Heard from someone in the know. If nothing had happened with restrictions and the majority weren't doing the right thing, the Vic health system would be completely overwhelmed by now and a lot of people dead. Don't be too hard on the actions taken, it really looks like a small chunk of idiots that have ruined things, and the actions have mostly worked.
The restrictions have somewhat worked, but with such high-levels of community transmission we're going to end up locked down perpetually at this point. We needed a much stricter lock-down earlier in the second wave so that community transmission can drop off and we can then shoot for an elimination strategy.

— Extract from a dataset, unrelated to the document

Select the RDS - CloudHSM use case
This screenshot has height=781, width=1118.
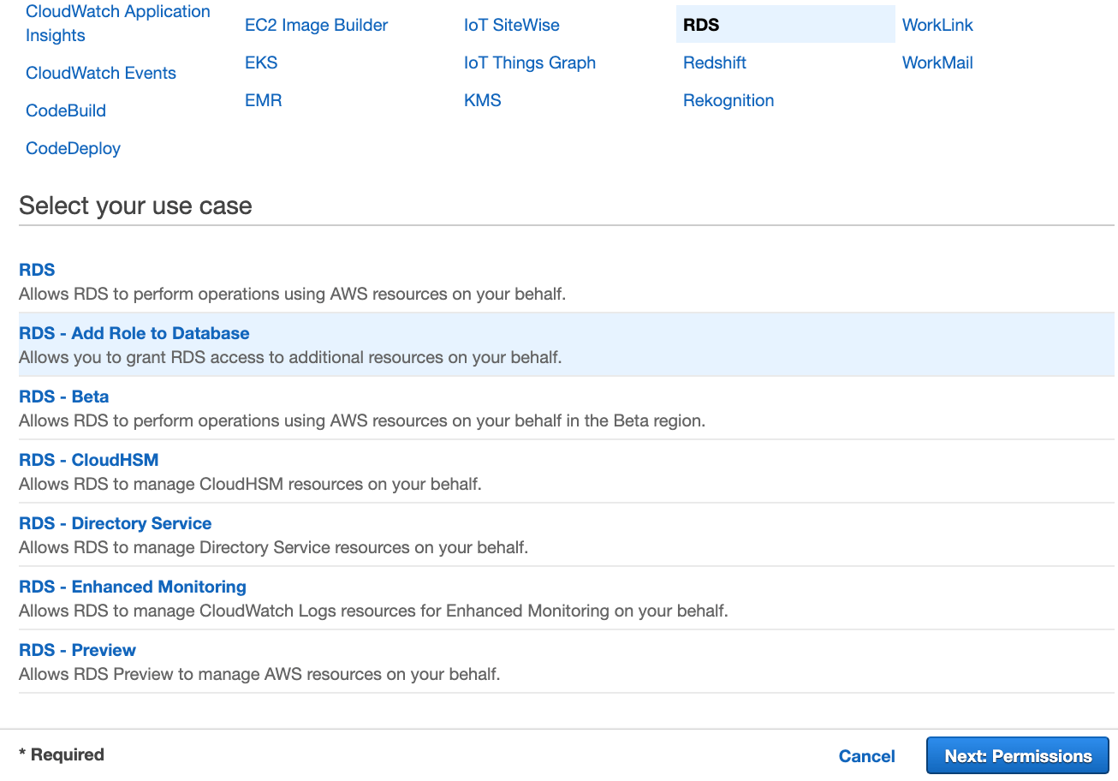[x=88, y=460]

This difference this go round is the fact that
community transmission is occuring. First lock-down positive cases were mostly returning travellers and security staff not doing their job properly at hotel quarantines that were creating cases. Now it's out there in the community, under current restrictions even if
everyone genuinely did the right thing the asymptomatic cases will still spread it without realising. Would've been much better (and would still be better now) IMO to enter a proper,
heavily enforced lock-down - especially while there's still federal jobkeeper money around to stop people defaulting on mortgages and loans. With the current approach there's no end in sight for the current "second wave" in metro Vic. It's going to hurt our state economy and a lot of individuals a lot more in the long run than the short term hit to lock-down properly and get the numbers under control.